Dans un pavillon de la banlieue québécoise, gris, devant lequel est garée une voiture, grise, qui emmènera chaque matin à un job sans odeur ni saveur et ramènera le soir la mère. La fille, elle, essaie de se faire une place dans un monde qu’elle vomit et qu’elle consomme. Sans véritable prise sur le réel, elles s’abandonnent toutes deux aux écrans qui occupent l’espace. Les liens se font virtuels. D’autant plus puissants et tentateurs qu’ils ne permettent qu’une relation désincarnée avec les tiers, sans odeur, sans saveur, sans vérité.
La fille convoque un personnage à son image, Antigone, morte emmurée il y a deux mille cinq cents ans pour cause de révolte un peu trop appuyée, un peu trop affirmée. Jiminy Cricket acide et insolente, Antigone est là pour marquer la répétitivité des histoires, de l’histoire. La fille finit par fuir, rejoindre Daesh, trouver un sens, s’abandonner à cet amoureux virtuel qui a sûrement un sourire si doux et des mains si belles. Qui l’emmènera dans les contrées d’Orient, où elle trouvera un sens.

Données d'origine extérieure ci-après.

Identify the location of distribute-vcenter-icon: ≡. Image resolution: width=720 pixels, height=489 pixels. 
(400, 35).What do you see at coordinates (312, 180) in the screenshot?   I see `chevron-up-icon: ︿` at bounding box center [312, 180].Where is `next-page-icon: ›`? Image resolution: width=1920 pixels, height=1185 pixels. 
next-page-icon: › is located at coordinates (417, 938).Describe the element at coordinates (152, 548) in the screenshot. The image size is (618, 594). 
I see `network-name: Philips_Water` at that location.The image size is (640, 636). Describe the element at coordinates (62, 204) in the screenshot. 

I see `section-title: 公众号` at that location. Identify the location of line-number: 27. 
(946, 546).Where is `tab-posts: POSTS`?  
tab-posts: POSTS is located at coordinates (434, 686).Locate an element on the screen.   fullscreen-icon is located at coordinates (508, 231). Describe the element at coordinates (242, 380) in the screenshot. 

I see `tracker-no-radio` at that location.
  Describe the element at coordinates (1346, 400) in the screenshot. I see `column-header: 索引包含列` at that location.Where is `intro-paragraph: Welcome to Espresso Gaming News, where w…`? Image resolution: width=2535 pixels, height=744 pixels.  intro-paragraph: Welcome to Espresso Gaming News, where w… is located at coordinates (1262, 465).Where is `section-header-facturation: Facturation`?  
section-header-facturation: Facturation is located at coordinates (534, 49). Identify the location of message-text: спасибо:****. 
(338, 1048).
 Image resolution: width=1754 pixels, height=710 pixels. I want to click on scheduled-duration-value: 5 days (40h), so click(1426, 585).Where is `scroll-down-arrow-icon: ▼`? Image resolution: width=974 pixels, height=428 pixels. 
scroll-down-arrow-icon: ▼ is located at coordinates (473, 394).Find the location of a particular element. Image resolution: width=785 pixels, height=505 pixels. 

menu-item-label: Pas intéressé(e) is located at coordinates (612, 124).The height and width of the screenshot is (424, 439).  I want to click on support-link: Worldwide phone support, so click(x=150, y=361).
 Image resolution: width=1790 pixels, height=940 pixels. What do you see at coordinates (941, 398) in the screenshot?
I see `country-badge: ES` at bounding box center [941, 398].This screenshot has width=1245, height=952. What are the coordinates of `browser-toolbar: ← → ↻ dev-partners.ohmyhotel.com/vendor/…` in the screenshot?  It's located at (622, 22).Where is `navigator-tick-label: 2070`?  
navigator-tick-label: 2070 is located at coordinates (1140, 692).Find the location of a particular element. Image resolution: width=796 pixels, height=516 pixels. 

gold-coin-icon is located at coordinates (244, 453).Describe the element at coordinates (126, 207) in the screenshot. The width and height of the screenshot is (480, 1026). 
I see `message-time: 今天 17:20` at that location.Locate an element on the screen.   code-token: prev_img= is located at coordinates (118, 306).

Arrivée à Antioche, elle croise le fantôme de sa mère, immigrée inverse vingt ans plus tôt, fuyant l’odeur de la mort qui imprègne tout le pays.
C’est une pièce qui traite de l’inéluctable, du répétitif, de ce moment de la vie où la sensibilité devient tellement extrême que tout doit changer, qu’importe le danger, qu’importe la mort. Qui donne une légèreté et un rire, en contraste bienfaisant avec l’angoisse exprimée, qu’accentuent encore l’énergie joyeuse et la présence puissante des trois actrices. Mention spéciale à Sarah Laurendeau, qui explose en Antigone gouailleuse, irrévérencieuse (elle ira jusqu’à refuser le repos éternel…) et très drôle. Au final, une bouffée d’énergie rageuse et joyeuse qui fait un bien fou malgré la gravité des sujets.